[[ Page text, beginning ]]
Last week, Wednesday actually, I had my yearly mammogram. At 45, I have been quite vigilant in making sure I have one done.
I go to a local clinic, well renowned for their screening and diagnostics. All they do is mammograms and bone density. They are a beautiful, well run and exceedingly polite. They know their stuff.
Thursday morning while at work, my cell phone rang with an unfamiliar number. I don’t usually answer calls from numbers I don’t know, but something in me told me to answer it,
It was a sweet sounding girl from the clinic. Calling to let me know that my mammogram was abnormal and I needed to come back in for further testing and to see the doctor. My stomach immediately clenched into knots and the overwhelming urge to vomit shook me.
I bumbled my way through the conversation, asking why. She replied their were some significant changes on my right side compared from last year and I needed more testing.
[[ Page text, end ]]
[[ Source data, beginning ]]
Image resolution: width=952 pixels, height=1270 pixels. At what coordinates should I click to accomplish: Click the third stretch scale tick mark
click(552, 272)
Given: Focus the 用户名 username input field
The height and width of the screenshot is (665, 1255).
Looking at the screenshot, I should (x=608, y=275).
[[ Source data, end ]]
[[ Source data, beginning ]]
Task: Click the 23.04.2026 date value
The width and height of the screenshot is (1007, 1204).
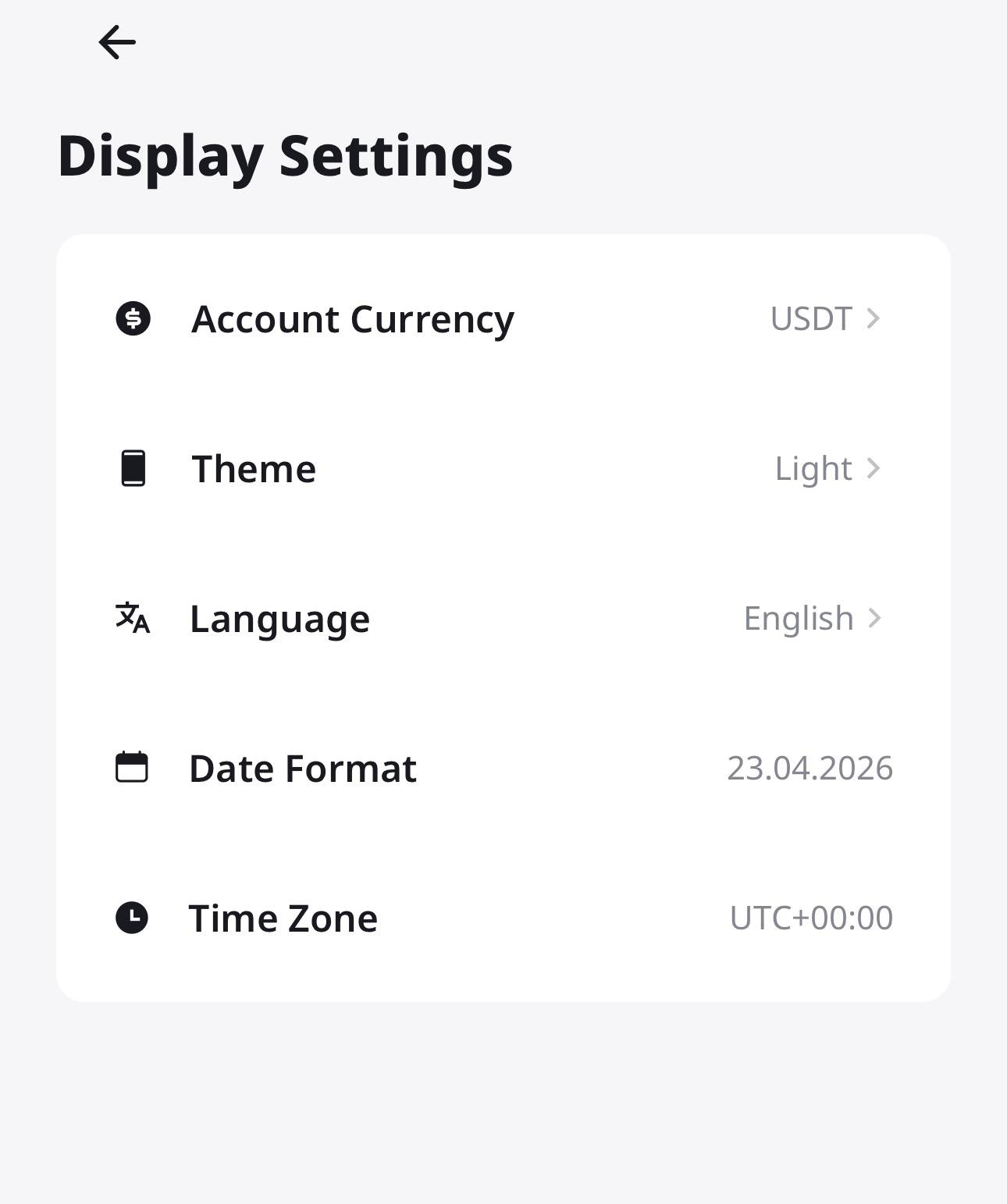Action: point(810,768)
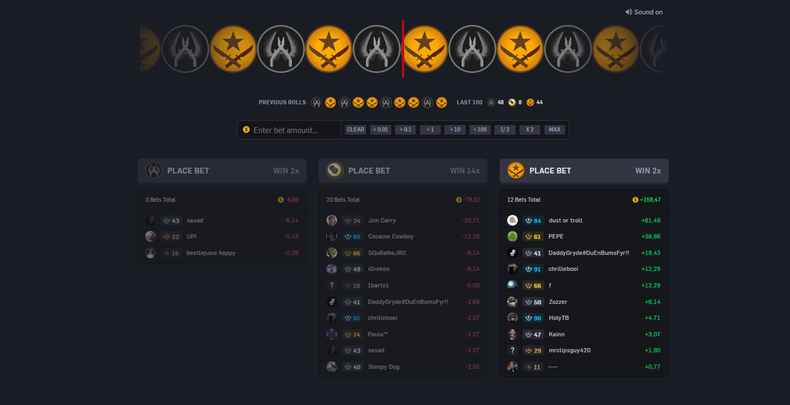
[[ Source data, end ]]
**Problems to work on:**
1. According to the mammogram account, what are the only two services the clinic provides?
2. Using the mammogram account, explain why the clinic said further testing was needed.
3. Shorten the paragraph of the mammogram account beginning "It was a sweet sounding girl from the clinic" while keeping its main facts.

**Results in order:**
1. Mammograms and bone density.

2. The woman from the clinic said there were significant changes on the right side compared with the previous year's mammogram. Because of those changes, the writer needed more testing and had to see the doctor.

3. A sweet-sounding girl from the clinic called to say my mammogram was abnormal and that I had to come back for more testing and to see the doctor. My stomach knotted, and I felt an overwhelming urge to vomit.